» Problem description: Rewrite the John Hamilton text from "Scottish prelate and politician (1512–1571)" up to and including "Peerage of Scotland).", putting "churchman" in place of each "prelate".

» Text section:
- Church: Roman Catholic
- Archdiocese: St Andrews
- Appointed: 28 November 1547
- In office: 1547–1571
- Predecessor: David Beaton
- Successor: Gavin Hamilton
- Previous post: Bishop of Dunkeld (1544–46)

Orders
- Consecration: 22 August 1546

Personal details
- Born: 3 February 1512
- Died: 6 April 1571 (aged 59) Stirling, Scotland
- Parents: James Hamilton, 1st Earl of Arran & Mrs Boyd^{[citation needed]}
- Partner: Grizzel Sempill
- Children: 6

= John Hamilton (archbishop of St Andrews) =

Scottish prelate and politician (1512–1571)

John Hamilton (3 February 1512 – 6 April 1571), Scottish prelate and politician, was an illegitimate son of The 1st Earl of Arran (in the Peerage of Scotland).

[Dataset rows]
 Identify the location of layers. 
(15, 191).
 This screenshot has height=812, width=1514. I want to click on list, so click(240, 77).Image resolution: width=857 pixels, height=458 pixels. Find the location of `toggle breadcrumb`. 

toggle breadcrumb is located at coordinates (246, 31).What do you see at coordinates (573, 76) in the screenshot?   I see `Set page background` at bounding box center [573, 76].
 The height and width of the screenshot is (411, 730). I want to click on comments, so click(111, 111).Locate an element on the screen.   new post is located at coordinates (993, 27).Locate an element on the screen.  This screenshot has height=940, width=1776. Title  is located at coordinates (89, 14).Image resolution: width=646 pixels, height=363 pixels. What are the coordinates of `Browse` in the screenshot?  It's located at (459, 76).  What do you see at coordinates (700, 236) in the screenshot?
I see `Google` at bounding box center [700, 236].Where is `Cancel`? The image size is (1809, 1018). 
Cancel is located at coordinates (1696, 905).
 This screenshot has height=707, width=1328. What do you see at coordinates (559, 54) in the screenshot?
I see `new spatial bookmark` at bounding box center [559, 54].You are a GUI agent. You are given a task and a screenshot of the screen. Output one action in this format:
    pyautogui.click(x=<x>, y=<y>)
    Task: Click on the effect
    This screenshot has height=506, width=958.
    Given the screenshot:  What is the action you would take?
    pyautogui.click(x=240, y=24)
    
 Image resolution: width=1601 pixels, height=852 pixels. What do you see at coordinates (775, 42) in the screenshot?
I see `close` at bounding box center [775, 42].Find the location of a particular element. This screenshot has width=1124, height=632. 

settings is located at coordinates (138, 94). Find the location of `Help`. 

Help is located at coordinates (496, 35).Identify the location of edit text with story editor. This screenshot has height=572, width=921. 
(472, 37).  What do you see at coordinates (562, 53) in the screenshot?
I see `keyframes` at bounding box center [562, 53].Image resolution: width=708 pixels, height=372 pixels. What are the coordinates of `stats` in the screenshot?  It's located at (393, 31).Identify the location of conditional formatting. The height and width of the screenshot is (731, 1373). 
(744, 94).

» Response to this task:
Scottish churchman and politician (1512–1571)

John Hamilton (3 February 1512 – 6 April 1571), Scottish churchman and politician, was an illegitimate son of The 1st Earl of Arran (in the Peerage of Scotland).